Copy all lines of the listing that include the string "Switch".

* * *

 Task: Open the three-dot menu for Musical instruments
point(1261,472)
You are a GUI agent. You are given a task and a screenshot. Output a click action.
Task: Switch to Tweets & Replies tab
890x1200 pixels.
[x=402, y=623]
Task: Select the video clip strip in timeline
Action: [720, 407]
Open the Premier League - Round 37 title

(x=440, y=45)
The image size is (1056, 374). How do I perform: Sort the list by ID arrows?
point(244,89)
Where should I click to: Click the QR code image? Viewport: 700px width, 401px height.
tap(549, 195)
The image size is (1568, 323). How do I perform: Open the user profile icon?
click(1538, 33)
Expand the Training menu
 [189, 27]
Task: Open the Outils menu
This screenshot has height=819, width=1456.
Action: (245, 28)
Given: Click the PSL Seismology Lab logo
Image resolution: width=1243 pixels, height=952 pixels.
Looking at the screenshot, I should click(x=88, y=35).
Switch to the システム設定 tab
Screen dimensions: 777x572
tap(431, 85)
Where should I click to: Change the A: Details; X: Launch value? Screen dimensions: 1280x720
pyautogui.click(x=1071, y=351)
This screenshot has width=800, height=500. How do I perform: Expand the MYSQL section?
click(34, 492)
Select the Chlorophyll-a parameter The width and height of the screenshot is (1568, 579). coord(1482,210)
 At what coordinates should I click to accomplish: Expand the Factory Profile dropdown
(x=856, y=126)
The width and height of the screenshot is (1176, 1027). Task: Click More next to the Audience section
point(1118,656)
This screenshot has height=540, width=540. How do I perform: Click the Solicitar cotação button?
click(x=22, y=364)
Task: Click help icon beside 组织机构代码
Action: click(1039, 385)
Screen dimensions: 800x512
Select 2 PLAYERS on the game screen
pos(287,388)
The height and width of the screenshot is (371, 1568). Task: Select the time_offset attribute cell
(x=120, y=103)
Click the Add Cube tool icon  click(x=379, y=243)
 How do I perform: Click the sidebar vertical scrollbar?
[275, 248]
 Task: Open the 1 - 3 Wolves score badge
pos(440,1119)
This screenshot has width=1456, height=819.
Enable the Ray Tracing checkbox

* * *

__Completed task__.
Task: Switch to Tweets & Replies tab
Switch to the システム設定 tab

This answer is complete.